The checks below are numerical consistency checks for the coupled residual. The residual norm verifies the monolithic solve. The Maxwell-Stefan row check recomputes only the film equation. The signs of the film concentration differences should also be physically consistent: reactant $A$ is consumed in the particle, so $c_{b,A}<c_{g,A}$ , while products are generated and tend to have $c_{b,i}>c_{g,i}$ .

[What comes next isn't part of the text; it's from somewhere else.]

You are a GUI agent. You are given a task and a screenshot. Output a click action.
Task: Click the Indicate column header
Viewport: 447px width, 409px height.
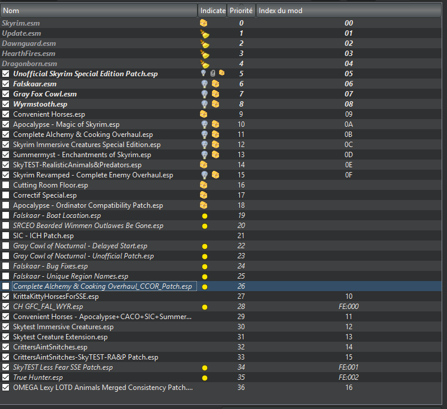tap(212, 10)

source_particle_average = cfg.eps_s * model.particle_average_source(c_p)
film_residual = model.maxwell_stefan_film_residual(c_g, c_b, source_reactor)
particle_residual = model.residual_values(model.u)[:, 2:, :]

pd.Series(
    {
        "monolithic residual norm": np.linalg.norm(result.fun, ord=np.inf),
        "film residual norm": np.linalg.norm(film_residual.ravel(), ord=np.inf),
        "particle residual norm": np.linalg.norm(particle_residual.ravel(), ord=np.inf),
        "max apparent-average source diff": np.max(np.abs(source_reactor - source_particle_average)),
        "relative apparent-average source diff": np.max(np.abs(source_reactor - source_particle_average)) / np.maximum(np.max(np.abs(source_reactor)), 1.0e-30),
        "min(c_b,A - c_g,A) [mol/m3]": np.min(c_b[:, 0] - c_g[:, 0]),
        "max(c_b,B - c_g,B) [mol/m3]": np.max(c_b[:, 1] - c_g[:, 1]),
        "max(c_b,C - c_g,C) [mol/m3]": np.max(c_b[:, 2] - c_g[:, 2]),
    },
    name="checks",
)

monolithic residual norm                 4.920976e-09
film residual norm                       1.206257e-13
particle residual norm                   3.322786e-12
max apparent-average source diff         9.534040e-14
relative apparent-average source diff    1.854619e-13
min(c_b,A - c_g,A) [mol/m3]             -4.201240e-01
max(c_b,B - c_g,B) [mol/m3]              2.100620e-01
max(c_b,C - c_g,C) [mol/m3]              2.100620e-01
Name: checks, dtype: float64

Discussion¶

The extra boundary concentration block is the main modeling change compared with direct reactor-particle coupling. The reactor no longer supplies the particle-surface concentration directly. Instead, the reactor concentration $c_g$ , boundary concentration $c_b$ , and particle profile $c_p$ are solved together.

The linearized Maxwell-Stefan film equation is algebraic, but it is strongly coupled to the particle because the apparent source term comes from the resolved particle boundary flux. The resulting block structure is useful for lecture purposes:

the reactor transport row contains axial convection-dispersion and the flux-based apparent particle source;
the film row contains the Maxwell-Stefan relation between $c_g$ , $c_b$ , and the same apparent source;
the particle rows contain radial diffusion-reaction with $c_b$ as the surface boundary value.

The flux-based apparent source and the particle-volume averaged source should agree at steady state. The numerical check above compares them directly, so the implementation remains consistent with the earlier volume-average interpretation while using the same boundary-flux definition as the direct reactor-particle coupling notebook.

For very large pairwise film coefficients, the correction term becomes small and $c_b\approx c_g$ . For smaller coefficients, the boundary concentration difference becomes the external mass-transfer driving force. This is the point where a simple scalar film coefficient and a multicomponent Maxwell-Stefan film model start to behave differently.